Je n’insistai pas et cette Mme Buzetot, après un quart d’heure de recherche, m’apprit qu’elle devait d’abord demander l’avis du Rectorat de Grenoble et que je n’avais pas à m’inquiéter, que le dossier suivait son cours. Méfiant, j’appelai Grenoble. Plus sympathique et moins long, mais toujours vain : « Atépé, qu’est-ce que cela veut dire ? Non, je ne suis pas au courant, il faudrait rappeler fin août parce que la personne qui s’occupe des mutations est en vacances ». Là, je commençai à m’inquiéter sérieusement : si le personnel chargé de gérer les mutations prenait ses vacances au moment même des mutations, c’est que Allègre était en dessous de la vérité. Ce n’était pas un mammouth, c’était un dinosaure dont la tête ne savait plus ce que faisait le reste du corps.
Le 25 juillet je revins à la charge. Une voix féminine m’apprit qu’il fallait également l’avis de Versailles. J’appelai Versailles, j’y étais totalement inconnu. Je rappelai le ministère le 30 et j’obtins cette réponse surréaliste.
— Comment cela, Versailles n’a rien reçu ! Attendez je vais chercher le fax (Vivaldi pendant deux mouvements)... Allo, j’ai le fax sous les yeux, alors effectivement Versailles nous avait répondu « oui, sous réserves car il manque des profs d’anglais dans l’académie ». Alors vous voyez Monsieur, moi, avec un « oui », je sais comment faire, avec un « non » je sais comment faire, mais avec un « oui sous réserves » je ne sais pas, donc j’attendais. De toute façon, comme tout le monde est en vacances, il n’y aurait eu personne pour signer l’arrêté.
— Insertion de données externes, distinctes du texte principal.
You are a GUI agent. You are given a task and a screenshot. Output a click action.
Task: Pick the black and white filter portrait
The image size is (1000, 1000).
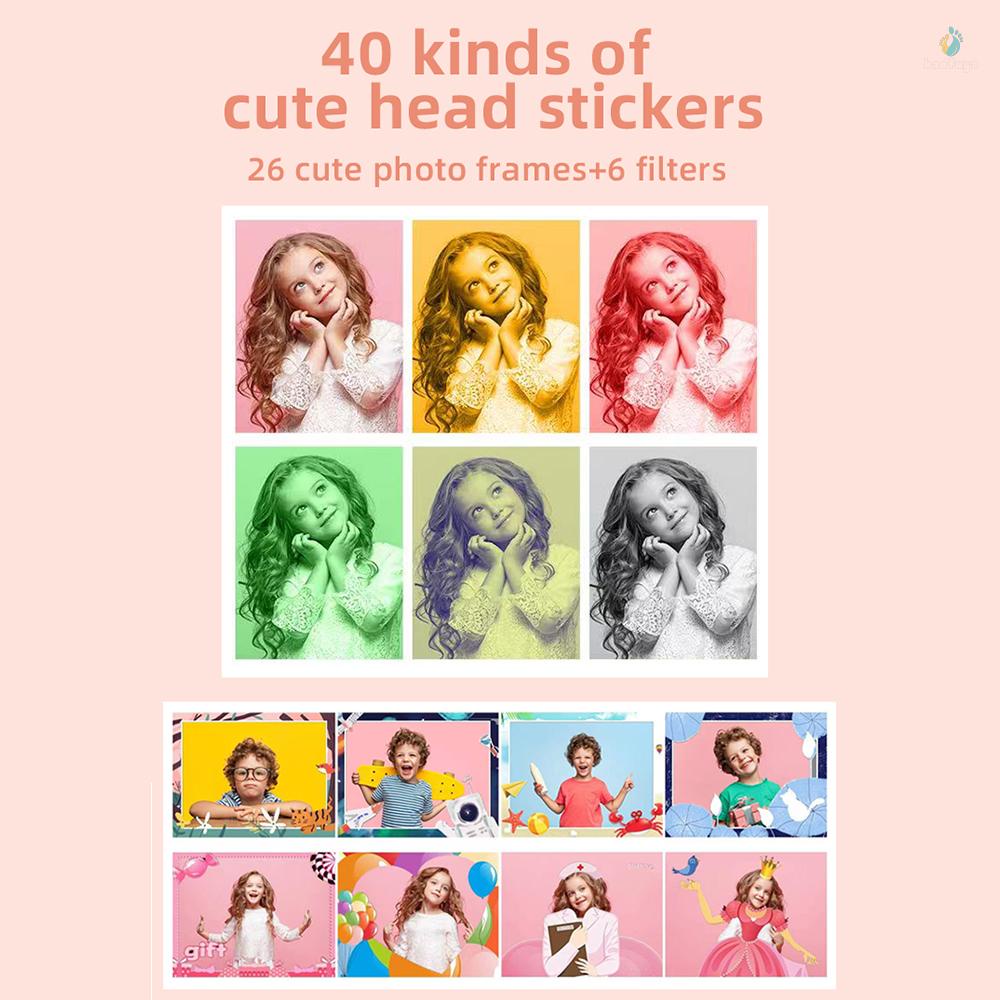pos(673,553)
Il fallait prendre le taureau par les cornes, le mammouth par les défenses, le dinosaure par la queue, je résolus de me rendre sur place, pour voir à quoi ressemblaient ces guignols. Je ne vis rien. Le ministère a des portes blindées qu’on ne franchit qu’avec une carte magnétique. Lorsque la dame de l’accueil, à l’extérieur, eût daigné remarquer ma présence, elle me montra une cabine téléphonique dans l’entrée : « Vous voulez parler à la DPE-B4 ? Décrochez ».
Effectivement je n’eus pas à patienter. Le fil était moins long que depuis chez moi et j’obtins quelqu’un tout de suite. J’étais assez remonté et fis état de mes projets de démission : puisque le ministère n’était pas foutu de me trouver un poste sur Grenoble, j’allais en trouver un moi-même, sur place, en repartant de zéro, comme remplaçant, fut-ce dans le privé !
— Ah mais non ! Quand même ! me dit la dame manifestement émue, faut pas démissionner, vous seriez radié, faut pas faire cela ! Allez, c’est promis je vais m’occuper de votre demande.
Mis en confiance, tout content de tomber sur quelqu’un d’aimable, je lui demandai son nom. Elle répondit « Mme Poussineau » ! Ressuscitée ? Non, rentrée de vacances !
Je vais trop vite dans mon histoire, laissons Mme Poussineau s’occuper de ma mutation. De toute façon, par précaution, pour être sûr de suivre Françoise en Ardèche et de vivre à Montpoulet, j’ai fait une demande de congé sans solde au prétexte de suivre mon conjoint. C’est vrai qu’il est temps de quitter la région parisienne. Nous avons constaté, à notre retour de République tchèque, une tentative de cambriolage à notre maison, et je vais me retrouver otage dans le braquage de la banque voisine du collège où j’enseigne. Mais Chicago sur Oise, je vous raconterai cela la prochaine fois.